▶ [PROMPT] Put every line of the records, starting at the line containing "Identify the location" and running through the last line, into a Markdown table with the columns Row and Line. Give each line its row number, skip blank lines, and leave the pictures out.

▶ [GIVEN INFORMATION]
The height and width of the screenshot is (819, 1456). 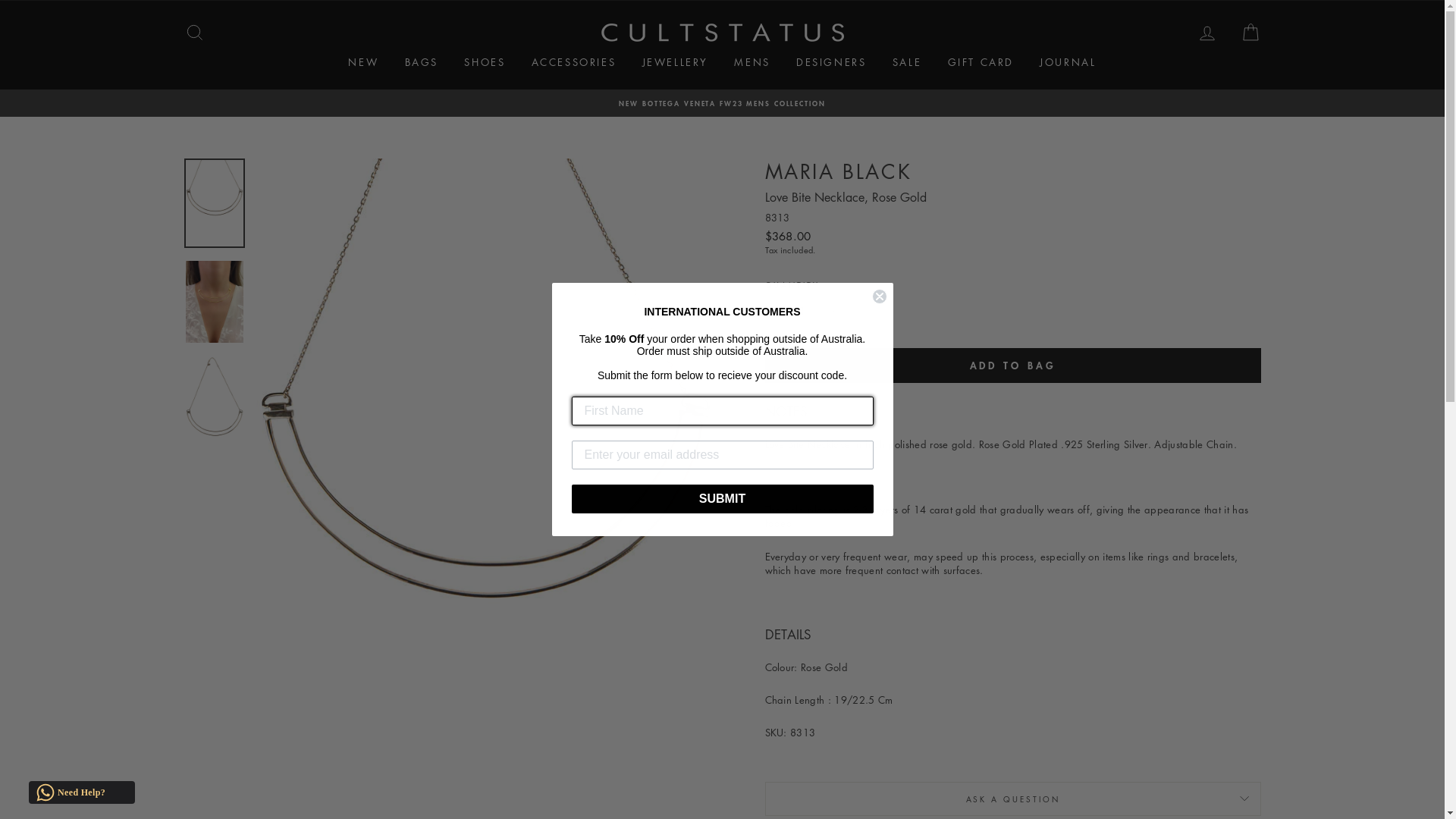 What do you see at coordinates (836, 171) in the screenshot?
I see `'MARIA BLACK'` at bounding box center [836, 171].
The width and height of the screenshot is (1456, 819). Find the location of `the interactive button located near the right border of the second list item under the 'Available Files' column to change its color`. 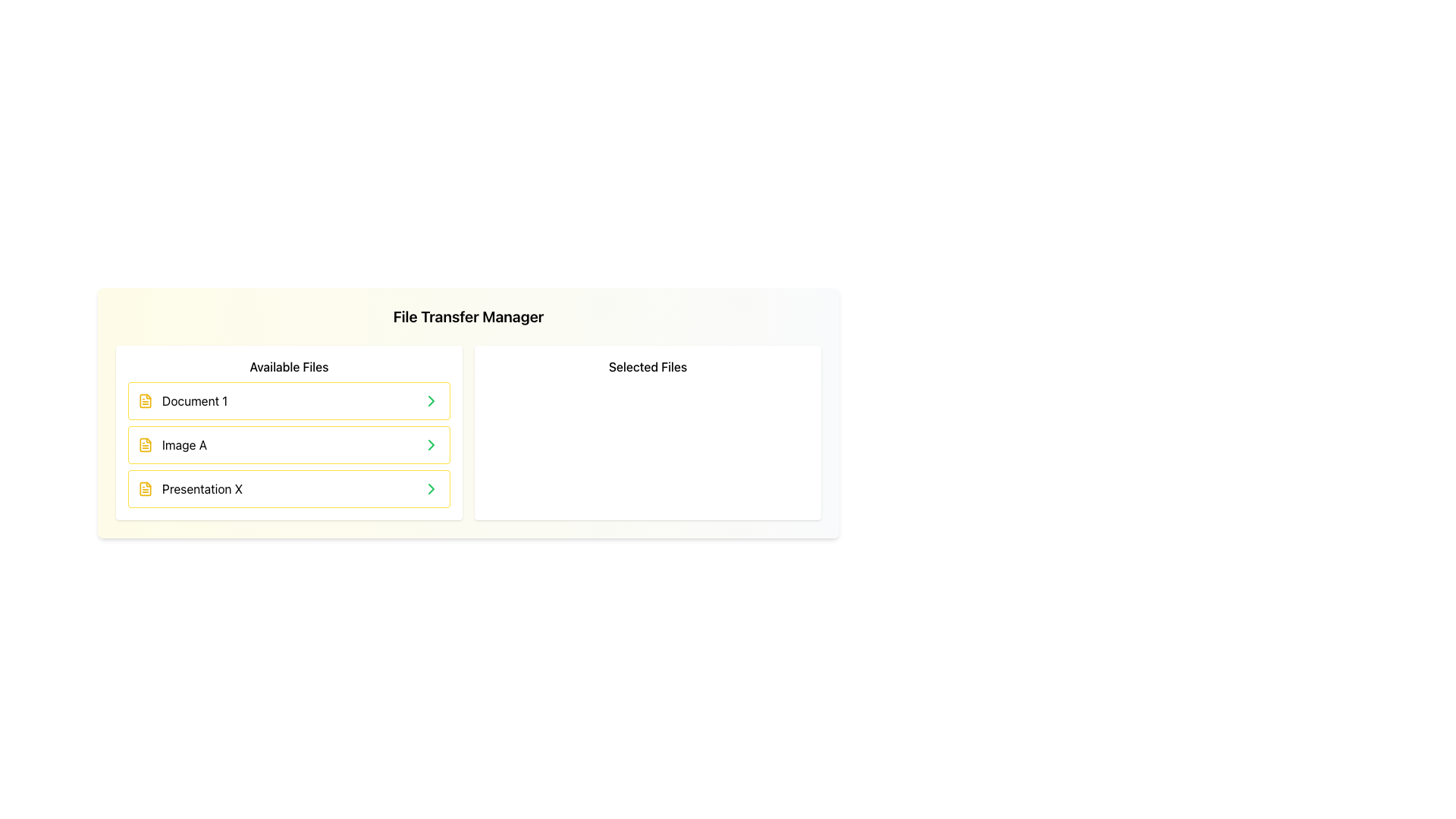

the interactive button located near the right border of the second list item under the 'Available Files' column to change its color is located at coordinates (431, 444).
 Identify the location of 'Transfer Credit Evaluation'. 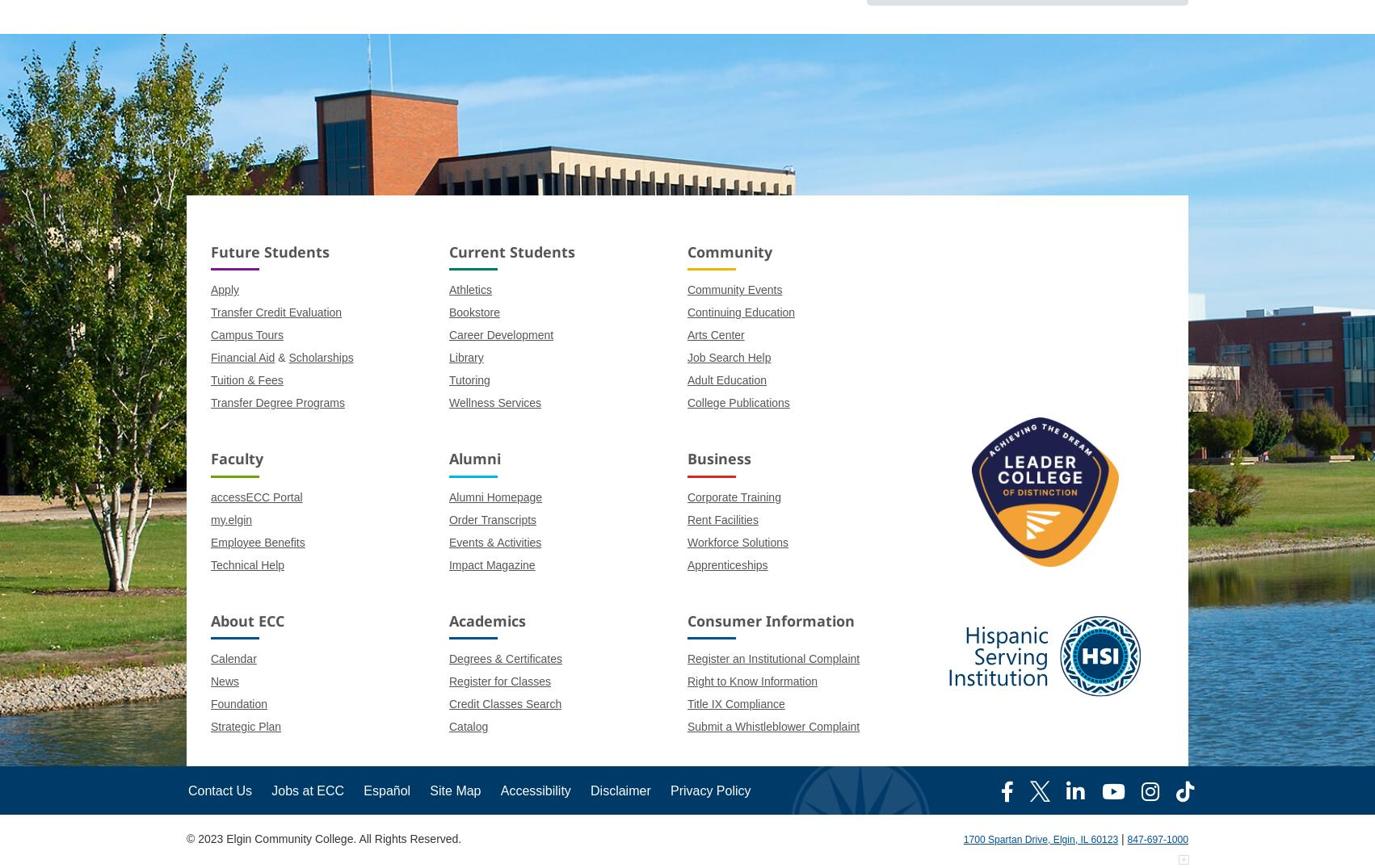
(275, 312).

▶ [EXERCISE ANSWER]
| Row | Line |
|---|---|
| 1 |  Identify the location of 'Transfer Credit Evaluation'.  |
| 2 | (275, 312). |